**WORK TASK**
Give back all the records below, unaltered.

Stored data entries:

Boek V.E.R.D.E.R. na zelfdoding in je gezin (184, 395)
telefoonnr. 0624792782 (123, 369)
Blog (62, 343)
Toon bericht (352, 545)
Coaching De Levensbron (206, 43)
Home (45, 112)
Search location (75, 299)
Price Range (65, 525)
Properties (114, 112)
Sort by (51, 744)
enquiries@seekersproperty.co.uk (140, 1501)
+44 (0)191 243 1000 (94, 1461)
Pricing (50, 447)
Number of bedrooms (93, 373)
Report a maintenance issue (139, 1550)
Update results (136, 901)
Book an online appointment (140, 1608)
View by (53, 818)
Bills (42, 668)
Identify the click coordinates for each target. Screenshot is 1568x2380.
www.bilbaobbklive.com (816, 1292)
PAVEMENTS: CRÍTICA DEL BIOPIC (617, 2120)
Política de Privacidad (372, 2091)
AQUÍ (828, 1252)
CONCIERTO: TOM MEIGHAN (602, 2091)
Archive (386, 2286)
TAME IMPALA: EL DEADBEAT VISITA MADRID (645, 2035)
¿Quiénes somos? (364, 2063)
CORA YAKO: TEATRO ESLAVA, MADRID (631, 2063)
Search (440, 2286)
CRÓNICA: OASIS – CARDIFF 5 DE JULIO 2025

**REPLY TO THE TASK**
Boek V.E.R.D.E.R. na zelfdoding in je gezin (184, 395)
telefoonnr. 0624792782 (123, 369)
Blog (62, 343)
Toon bericht (352, 545)
Coaching De Levensbron (206, 43)
Home (45, 112)
Search location (75, 299)
Price Range (65, 525)
Properties (114, 112)
Sort by (51, 744)
enquiries@seekersproperty.co.uk (140, 1501)
+44 (0)191 243 1000 (94, 1461)
Pricing (50, 447)
Number of bedrooms (93, 373)
Report a maintenance issue (139, 1550)
Update results (136, 901)
Book an online appointment (140, 1608)
View by (53, 818)
Bills (42, 668)
Identify the click coordinates for each target. Screenshot is 1568x2380.
www.bilbaobbklive.com (816, 1292)
PAVEMENTS: CRÍTICA DEL BIOPIC (617, 2120)
Política de Privacidad (372, 2091)
AQUÍ (828, 1252)
CONCIERTO: TOM MEIGHAN (602, 2091)
Archive (386, 2286)
TAME IMPALA: EL DEADBEAT VISITA MADRID (645, 2035)
¿Quiénes somos? (364, 2063)
CORA YAKO: TEATRO ESLAVA, MADRID (631, 2063)
Search (440, 2286)
CRÓNICA: OASIS – CARDIFF 5 DE JULIO 2025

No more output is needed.